A render of what the Meering West turbines might look like. Image: Virya Energy
One of the best examples of the truly extraordinary size of wind projects being proposed in 2025 might be Meering West, a proposal of gigawatt proportions.
The 1,500 megawatt (MW) project – put forward by developer Virya Energy – has just hit the EPBC assessment queue, with a 500 MW, 1000 megawatt hour (MWh) battery in tow.
And yet this project, destined to hug the town of Kerang in Victoria’s north, is not even close to the largest onshore wind project proposed for Australia.
Including the epic proposals for industrial-scale wind in Western Australia and the Northern Territory, there are 24 proposals bigger than Meering West and four others the same size (although only one, Origin Energy’s Yanco Delta, has planning approval), according to RenewMap.
Until 2019, the 420 megawatt (MW) Macarthur wind farm was the largest in Australia.
Today, there are still only four bigger that are in operation: in Victoria, the 756 MW Golden Plains stage 1 and the 529 MW Stockyard Hill, and in Queensland the 453 MW Coopers Gap and the recently opened 450 MW Clarke Creek stage 1.
Farmers chose their favourite developer
The city-scale Meering West is already having to distinguish itself from the controversial VNI West transmission line proposal.
But its origin story may give it an easier ride through the planning process.
Development started in 2021 when 25 cropping farmers, from 15 different families, ran a tender process to select a renewable energy developer to progress a wind farm on their land, the EPBC application says.

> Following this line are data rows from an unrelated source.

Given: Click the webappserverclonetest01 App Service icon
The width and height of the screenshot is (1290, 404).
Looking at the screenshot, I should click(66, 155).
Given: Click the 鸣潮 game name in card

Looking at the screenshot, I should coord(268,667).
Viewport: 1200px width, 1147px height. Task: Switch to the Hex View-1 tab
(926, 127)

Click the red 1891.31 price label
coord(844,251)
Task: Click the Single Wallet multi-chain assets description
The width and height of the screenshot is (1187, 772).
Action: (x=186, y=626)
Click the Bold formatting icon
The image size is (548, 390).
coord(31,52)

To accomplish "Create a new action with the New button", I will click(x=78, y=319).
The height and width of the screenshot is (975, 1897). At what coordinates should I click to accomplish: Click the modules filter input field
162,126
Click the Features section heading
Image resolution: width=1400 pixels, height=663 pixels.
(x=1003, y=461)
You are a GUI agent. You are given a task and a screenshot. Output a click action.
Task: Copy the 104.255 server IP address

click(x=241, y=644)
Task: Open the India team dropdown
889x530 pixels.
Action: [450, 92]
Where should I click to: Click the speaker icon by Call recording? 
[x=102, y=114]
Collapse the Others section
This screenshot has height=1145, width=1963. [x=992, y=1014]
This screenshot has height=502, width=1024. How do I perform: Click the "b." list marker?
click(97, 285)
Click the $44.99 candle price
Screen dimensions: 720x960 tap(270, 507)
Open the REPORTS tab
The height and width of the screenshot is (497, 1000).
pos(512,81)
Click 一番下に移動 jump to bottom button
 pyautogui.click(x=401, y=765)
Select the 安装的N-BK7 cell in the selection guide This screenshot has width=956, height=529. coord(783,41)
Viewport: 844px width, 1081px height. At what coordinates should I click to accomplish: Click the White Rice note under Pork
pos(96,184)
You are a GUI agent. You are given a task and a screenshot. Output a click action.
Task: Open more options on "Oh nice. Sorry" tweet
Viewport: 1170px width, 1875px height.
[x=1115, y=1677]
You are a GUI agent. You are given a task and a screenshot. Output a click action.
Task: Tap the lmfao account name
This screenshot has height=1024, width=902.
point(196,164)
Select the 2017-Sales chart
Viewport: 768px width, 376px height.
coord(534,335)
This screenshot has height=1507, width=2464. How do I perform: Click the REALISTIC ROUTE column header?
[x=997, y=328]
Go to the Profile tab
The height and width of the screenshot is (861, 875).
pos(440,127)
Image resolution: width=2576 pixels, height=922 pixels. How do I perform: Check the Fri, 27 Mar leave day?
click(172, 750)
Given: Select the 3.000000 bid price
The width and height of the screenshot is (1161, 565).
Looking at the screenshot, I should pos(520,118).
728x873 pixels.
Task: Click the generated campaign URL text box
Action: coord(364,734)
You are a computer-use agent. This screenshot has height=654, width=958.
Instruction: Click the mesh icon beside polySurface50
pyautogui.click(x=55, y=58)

Virya Energy was the winner. As a result of the landowner-led nature of the project, the design was co-designed to minimise the impact on farming practices on the 20,100 hectare area, it says.
The project itself is looking to install 164 turbines with a maximum tip height of 300m.
It’s a size even taller than the controversial Kentbruck Energy Park turbines proposed for west of Portland, which is unnerving locals unused to projects of that size in the area.
Virya says it’s fielded mainly positive and neutral opinions so far, with some negative from near neighbours.
It’s pulling out all of the now-usual financial stops to keep the community on side.
People living between 2- 2.5km of a turbine will receive $8000 a year, a sum that reduces by $1000 for every 500m -out to a distance of 6km from a turbine.
People living within 6km and 10km will be offered a $50 monthly discount off their electricity bill, and it’s pitching a $2.1 million annual community benefits scheme to the Gannawarra and Loddon Shire.
Where it may struggle is with the EPBC process, which is notorious for adding time to wind projects in particular given their large footprints – although recent reforms may change this.
Virya Energy has identified a range of threatened birds and plant communities the project will affect.
These include the southern whiteface, brown treecreper, both the latham’s and Japanese snipe, white throated needletail, diamond firetail and both the south-eastern hooded and hooded robins.
It will also affect buloke woodlands and plains mallee box woodlands.
A popular hub
Kerang, once inside the fearfully named “rhombus of regret” that denoted a swathe of land in New South Wales (NSW) and Victoria where massive curtailment due to the weak local grid was inevitable, is now a popular hub for renewable projects of all kinds.
The town is at the junction of two 220 kilovolt (kV) transmission lines, one coming from the west and one feeding Melbourne in the south. It’s also on the proposed 500 kV VNI West line.
That has made the area a hotbed of renewable energy proposals, including seven wind proposals, six solar projects and three operating solar farms, and 10 batteries, one of which is the second in Australia contracted to provide grid-stabilising services using inverters.